Public comment is being sought through June 3, 2015, on a Coast Guard port access route study aimed at reducing maritime casualties and increasing efficiency of commercial vessel traffic movement, as vessel traffic increases in Alaska.
Coast Guard officials in Juneau said Dec. 8 that they are seeking comments from as many different waterway users and groups as possible.
Based on comments received in 2010, the Coast Guard has developed a potential vessel routing system from Nunivak Pass north, including Nunivak Island, St. Lawrence Island, and north through the Bering Strait. The routing measures consist of a series of four nautical mile wide, two-way transit routes, coupled with precautionary areas of junction points.
The proposed routing measures are voluntary for all vessels and fishing is not prohibited within the two-way route.

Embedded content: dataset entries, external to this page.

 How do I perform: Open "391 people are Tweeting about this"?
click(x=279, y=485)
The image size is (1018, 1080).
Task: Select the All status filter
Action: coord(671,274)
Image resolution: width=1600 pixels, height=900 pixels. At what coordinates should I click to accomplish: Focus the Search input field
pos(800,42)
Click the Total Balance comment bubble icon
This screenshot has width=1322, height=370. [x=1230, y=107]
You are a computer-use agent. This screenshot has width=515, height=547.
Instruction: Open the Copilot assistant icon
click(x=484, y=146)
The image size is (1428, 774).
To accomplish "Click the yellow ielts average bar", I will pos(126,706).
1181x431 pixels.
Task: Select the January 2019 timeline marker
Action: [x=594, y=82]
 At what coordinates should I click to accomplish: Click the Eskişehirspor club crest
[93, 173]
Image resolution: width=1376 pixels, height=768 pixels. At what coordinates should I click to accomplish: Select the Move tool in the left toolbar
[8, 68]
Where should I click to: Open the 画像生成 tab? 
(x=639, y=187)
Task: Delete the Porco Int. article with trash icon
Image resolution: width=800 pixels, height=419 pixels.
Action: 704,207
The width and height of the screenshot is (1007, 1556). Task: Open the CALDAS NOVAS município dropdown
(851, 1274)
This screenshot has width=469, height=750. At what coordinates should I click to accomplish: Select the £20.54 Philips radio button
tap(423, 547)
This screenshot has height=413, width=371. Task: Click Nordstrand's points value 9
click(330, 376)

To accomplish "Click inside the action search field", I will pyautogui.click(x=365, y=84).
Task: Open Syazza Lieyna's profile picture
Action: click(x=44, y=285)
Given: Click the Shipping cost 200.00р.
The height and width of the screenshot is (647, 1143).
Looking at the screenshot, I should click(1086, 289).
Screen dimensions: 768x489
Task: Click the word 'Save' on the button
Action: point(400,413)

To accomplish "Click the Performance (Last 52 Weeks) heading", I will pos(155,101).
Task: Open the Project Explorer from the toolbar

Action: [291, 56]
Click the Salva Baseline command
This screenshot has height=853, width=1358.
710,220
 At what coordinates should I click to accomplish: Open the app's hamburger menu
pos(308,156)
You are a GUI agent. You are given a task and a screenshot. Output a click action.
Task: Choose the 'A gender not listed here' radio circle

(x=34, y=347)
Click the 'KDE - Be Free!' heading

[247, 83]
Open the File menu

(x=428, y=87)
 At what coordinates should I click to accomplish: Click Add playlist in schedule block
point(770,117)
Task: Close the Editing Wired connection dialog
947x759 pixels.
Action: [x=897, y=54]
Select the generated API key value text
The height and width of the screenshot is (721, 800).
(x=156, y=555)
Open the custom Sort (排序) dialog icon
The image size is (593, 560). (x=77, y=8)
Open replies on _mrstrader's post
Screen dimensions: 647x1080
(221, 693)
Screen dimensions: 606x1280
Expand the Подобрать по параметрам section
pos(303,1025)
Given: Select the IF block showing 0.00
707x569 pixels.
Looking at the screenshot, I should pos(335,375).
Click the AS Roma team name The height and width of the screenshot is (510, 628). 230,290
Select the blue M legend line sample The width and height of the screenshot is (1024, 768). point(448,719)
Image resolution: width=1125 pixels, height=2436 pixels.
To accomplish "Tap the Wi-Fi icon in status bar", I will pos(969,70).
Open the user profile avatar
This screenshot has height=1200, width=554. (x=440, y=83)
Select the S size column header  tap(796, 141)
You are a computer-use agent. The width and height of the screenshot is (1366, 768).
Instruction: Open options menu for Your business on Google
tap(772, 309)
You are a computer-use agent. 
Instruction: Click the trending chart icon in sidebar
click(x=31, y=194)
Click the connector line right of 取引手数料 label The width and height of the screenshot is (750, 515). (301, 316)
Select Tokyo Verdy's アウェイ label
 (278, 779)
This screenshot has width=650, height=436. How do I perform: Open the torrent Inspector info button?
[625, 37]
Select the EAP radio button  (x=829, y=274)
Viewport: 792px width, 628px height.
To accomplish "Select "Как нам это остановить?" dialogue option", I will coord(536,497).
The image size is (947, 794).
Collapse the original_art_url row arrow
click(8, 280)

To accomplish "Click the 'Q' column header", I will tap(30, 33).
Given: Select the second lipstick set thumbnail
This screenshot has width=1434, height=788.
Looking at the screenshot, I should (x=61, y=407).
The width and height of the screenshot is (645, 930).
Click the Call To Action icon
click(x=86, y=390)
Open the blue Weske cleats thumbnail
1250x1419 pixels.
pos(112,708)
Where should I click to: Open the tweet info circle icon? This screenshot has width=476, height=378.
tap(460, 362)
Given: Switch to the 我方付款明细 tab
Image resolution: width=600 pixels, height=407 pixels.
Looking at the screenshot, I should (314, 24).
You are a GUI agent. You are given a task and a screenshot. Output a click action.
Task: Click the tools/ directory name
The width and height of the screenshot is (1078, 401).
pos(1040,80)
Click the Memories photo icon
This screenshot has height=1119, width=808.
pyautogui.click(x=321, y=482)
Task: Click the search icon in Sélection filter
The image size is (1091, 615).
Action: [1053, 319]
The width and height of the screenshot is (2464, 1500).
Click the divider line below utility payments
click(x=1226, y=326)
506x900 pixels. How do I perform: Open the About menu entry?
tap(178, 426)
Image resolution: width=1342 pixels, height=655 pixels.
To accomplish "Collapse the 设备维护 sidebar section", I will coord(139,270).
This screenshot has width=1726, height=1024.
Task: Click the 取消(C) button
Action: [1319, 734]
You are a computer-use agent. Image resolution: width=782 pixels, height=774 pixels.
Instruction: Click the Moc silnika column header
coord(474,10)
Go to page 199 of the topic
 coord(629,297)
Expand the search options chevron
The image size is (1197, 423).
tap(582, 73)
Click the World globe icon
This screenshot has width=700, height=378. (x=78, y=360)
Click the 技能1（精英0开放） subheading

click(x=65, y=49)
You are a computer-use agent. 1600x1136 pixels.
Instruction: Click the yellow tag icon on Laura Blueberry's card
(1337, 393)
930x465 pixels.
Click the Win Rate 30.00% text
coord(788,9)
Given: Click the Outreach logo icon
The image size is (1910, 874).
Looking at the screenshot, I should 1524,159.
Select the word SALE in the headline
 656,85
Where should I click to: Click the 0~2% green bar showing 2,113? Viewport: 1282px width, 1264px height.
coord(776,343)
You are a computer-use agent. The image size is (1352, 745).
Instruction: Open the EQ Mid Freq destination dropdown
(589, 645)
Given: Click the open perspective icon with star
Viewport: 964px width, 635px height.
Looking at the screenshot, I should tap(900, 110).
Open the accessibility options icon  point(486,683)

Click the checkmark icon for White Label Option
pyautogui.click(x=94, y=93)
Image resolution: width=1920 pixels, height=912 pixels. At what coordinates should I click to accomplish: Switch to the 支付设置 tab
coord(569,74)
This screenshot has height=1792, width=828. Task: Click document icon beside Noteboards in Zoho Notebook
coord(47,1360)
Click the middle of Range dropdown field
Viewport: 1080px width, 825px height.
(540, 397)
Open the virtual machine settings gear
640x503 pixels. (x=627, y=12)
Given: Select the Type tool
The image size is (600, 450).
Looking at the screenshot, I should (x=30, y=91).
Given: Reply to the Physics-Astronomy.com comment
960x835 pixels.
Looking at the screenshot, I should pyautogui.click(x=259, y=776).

Vessels engaged in fishing that choose to operate within the route would be expected to operate in accordance with the navigation rules and not impede the passage of other vessels transiting via the shipping lane.
The Coast Guard is very interested in comments from the commercial fishing industry on this proposed route, as this industry is a major user of the waterway.
In development of the routing system, the Coast Guard has taken into account some known high density fishing areas. For example, the proposed route is well to the east of the 100 fathom curve in the Bering Sea and well to the west of the red king crab savings area in Bristol Bay.
Also considered were the habitat conservation areas along this shipping corridor and other environmentally or ecologically important areas.
The proposed route closely mirrors current traffic patterns for traffic between Unimak Pass and the Bering Strait. If Bering Strait commercial vessel traffic increases, the Coast Guard anticipates this proposed route will minimize disruptions to commercial fishing vessels because it is expected commercial cargo vessels will choose to follow published and charted shipping lanes, the Coast Guard said.